DEKATRON reborn: Full details on World's Oldest Digital Computer
OK iPad kids, let's see how you do on paper tape
Feature The world’s oldest working digital computer was rebooted on Tuesday following a painstaking three-year refurbishment. The slow-but-steady machine will now be used to educate school-age programmers.
The Harwell Dekatron – AKA The WITCH Computer - crunched its first calculations 61 years ago and was used to build Britain’s first nuclear reactors. It has been restored by The National Museum of Computing (TNMOC) at Bletchley Park.
At an unveiling ceremony following the rebuild work, one of the Dekatron's early users Bart Fosey, 85, raced the machine using a modern hand-calculator to see which completed its task first. The race was declared a draw.
Now students visiting TNMOC can build programs on a PC and convert the code to paper tape to be run on the cleaned-up computer.
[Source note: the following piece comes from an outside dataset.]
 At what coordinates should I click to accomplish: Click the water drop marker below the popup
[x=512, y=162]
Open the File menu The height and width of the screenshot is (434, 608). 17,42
The paper tape output by the machine
“They get to produce something and then run their program on the actual hardware,” Kevin Murrell, the TNMOC fellow who restored the Dekatron, told The Reg. He explained the appeal of this old clunker: “Because the machine was never designed to be fast, we can follow its thinking.”
Murrell has something of a life-long relationship with the Dekatron: he first saw it in a museum in the 1970s. At the time the physics student was building his own computer kits, and eventually defected to computing.
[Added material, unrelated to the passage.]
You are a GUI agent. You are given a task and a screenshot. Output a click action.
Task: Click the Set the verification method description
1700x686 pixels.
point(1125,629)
TNMOC is regularly visited by students who program its collection of BBC Micros, and with so many school groups coming through its doors it’s booked past Christmas. Now the WITCH refurb project will not just to save one of the first digital computers from the scrap heap, it will also inspire others as a hands-on exhibit.
When you think of old room-sized computers, your mind may turn to Colossus - the beast designed by Tommy Flowers that was used to crack the German military's encryption codes during the Second World War. A Colossus replica sits in the low-rise maze of war-era brick huts at TNMOC.
Or perhaps you may think of the US Army’s Electronic Numerical Integrator And Computer (ENIAC), considered the world’s first general-purpose electronic computer. It was designed and built around the same time as the Dekatron, and used to calculate missile trajectories; it was also operated by a team of women whose job title was “computer” – a first in a sector then, as now, dominated by men. The last living member of the pioneering team was Jean Bartik, who died last year.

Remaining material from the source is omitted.